Whatever the case might be, be sure to choose a mortgage that best fits your needs, while being conscious of the interest rate and mortgage type.
So before you visit your mortgage broker, consider these five mortgage tips, modified from an ABC News’ article.
Tip 1- Consider your debt to earning ratio
Before applying for a mortgage loan, evaluate your overall debt. Remember that debt brings down your ability to borrow money to a ratio of 2:1. Hence, if your overall debt is greater than 10 percent, your liabilities (i.e. car payment, student loans, credit cards, etc.) might adversely affect your ability to qualify for a loan or limit the amount of mortgage that you can borrow.
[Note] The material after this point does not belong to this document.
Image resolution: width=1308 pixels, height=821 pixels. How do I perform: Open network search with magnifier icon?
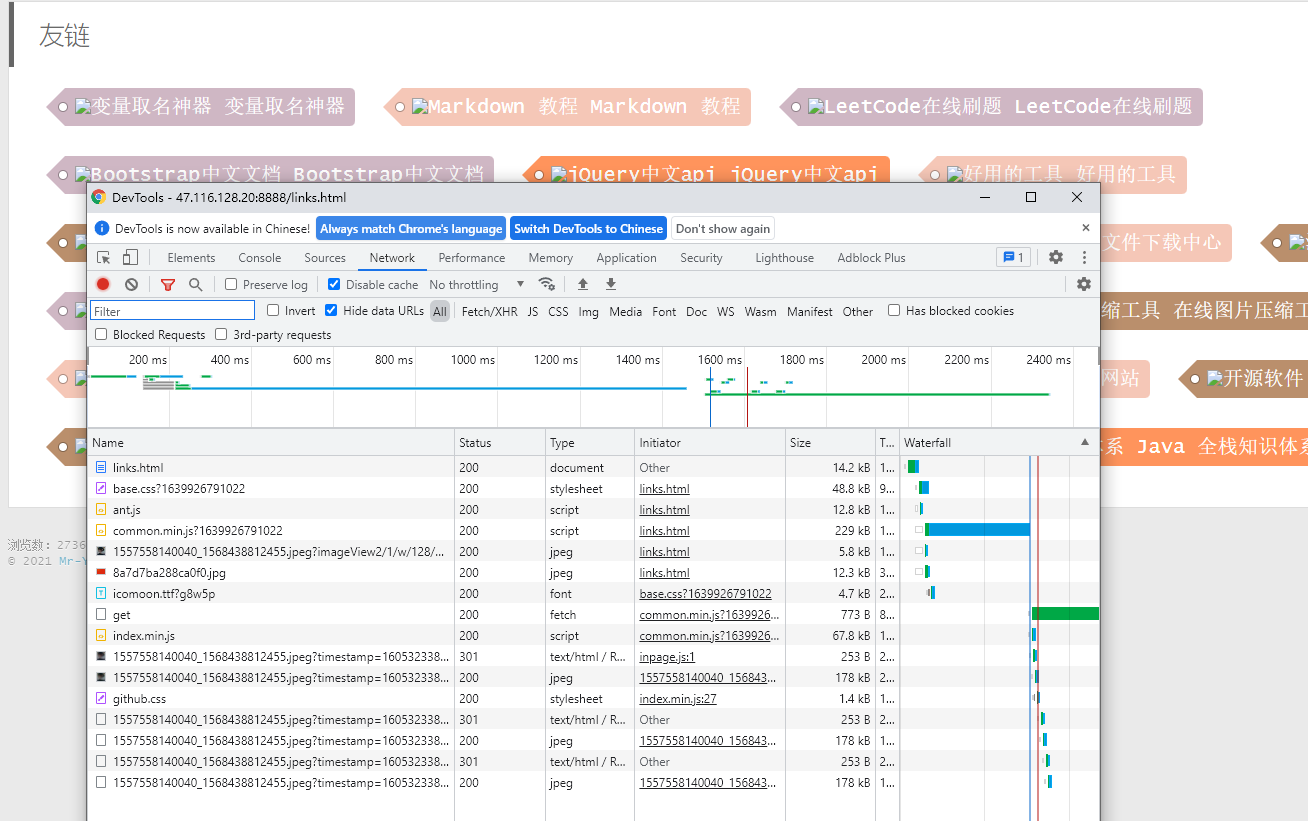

Thus, it is advisable to pay off a portion of your debt before moving forward with your mortgage application.
Tip 2- Evaluate Your Income
When applying for a mortgage loan, don’t forget to evaluate your income as it plays a pivotal role in the lending process. According to Scott Sheldon from rent.com, it is generally required for a person to earn approximately $40,000 per year and be able to support a house payment of roughly $1,500 per month. Be aware that your income is one of the top factors that can affect your loan process— your overall debt is also a huge contender.
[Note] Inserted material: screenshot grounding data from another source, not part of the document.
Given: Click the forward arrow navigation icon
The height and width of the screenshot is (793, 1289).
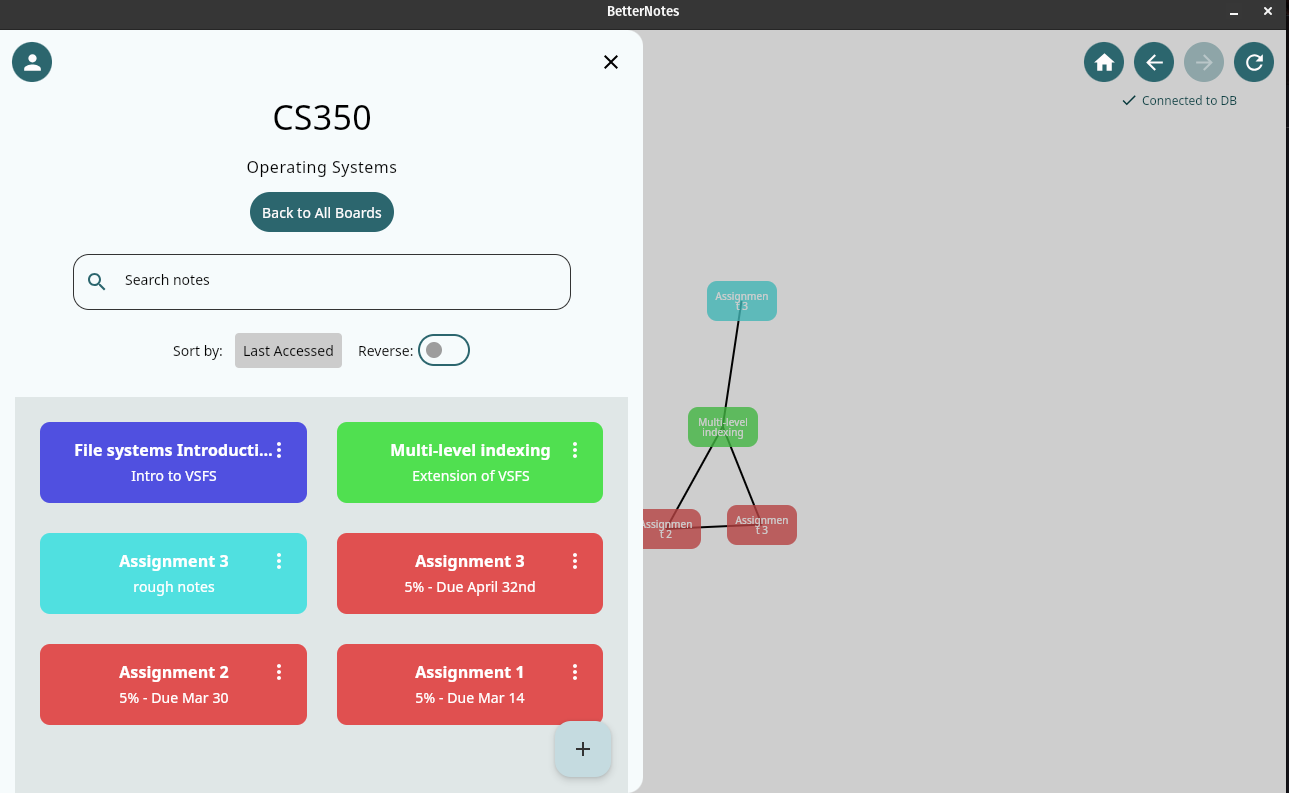Looking at the screenshot, I should pyautogui.click(x=1204, y=62).
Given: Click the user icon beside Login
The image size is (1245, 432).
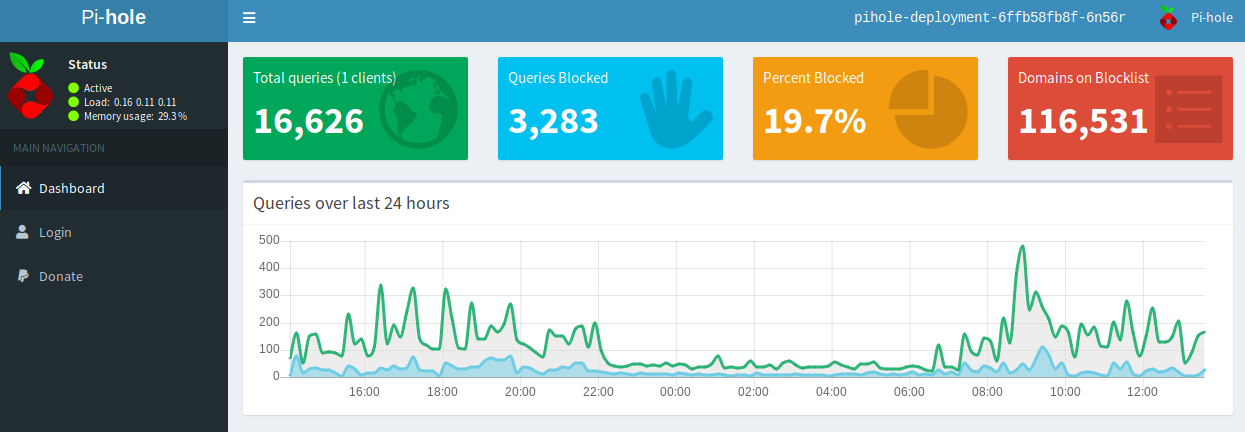Looking at the screenshot, I should 22,232.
Tip 3- Be Wary of Down Payments and Closing Costs
Gone are the days, when potential homebuyers were able to buy a home without a down payment. Nowadays, homebuyers are required to put down at least 3.5 percent of the purchase price. Hence, if a home is valued at $200,000, you will expect to have a down payment of roughly $7,000. Similarly, closing costs make up 3 percent of the purchase price, thus, if your home is valued at $200,000, you will have to pay an additional $6,000, totaling to a total of $13,000 to make your purchase.
Tip 4- Evaluate Your Employment History
Quitting or changing jobs might negatively affect your ability to be approved and potentially raise a red flag to lenders. Whatever the case might be, avoid changing or quitting jobs before submitting your mortgage application. Having an unstable work history might be a recipe for disaster when attempting to purchase a home.
Tip 5 – Check Your Credit Score
Having less than stellar credit due to bankruptcy, a short-sale or a foreclosure might significantly stall your home buying process. In many cases, it might take up to two or three years for your credit to improve. If that’s the case, Sheldon from rent.com, suggests paying off any outstanding debt and cleaning up your credit scores. Sheldon also recommends to periodically check your credit scores through AnnualCreditReport.com or FreeCreditReport.com.
Before you decide to take out a mortgage, reevaluate your situation and look at the long-term prospectus of what the obligation means over time. It is pertinent to make the right decision, for it can drastically affect your lifestyle. When shopping for the best mortgage rate, make sure to consider your household cash flow, lifestyle and debt.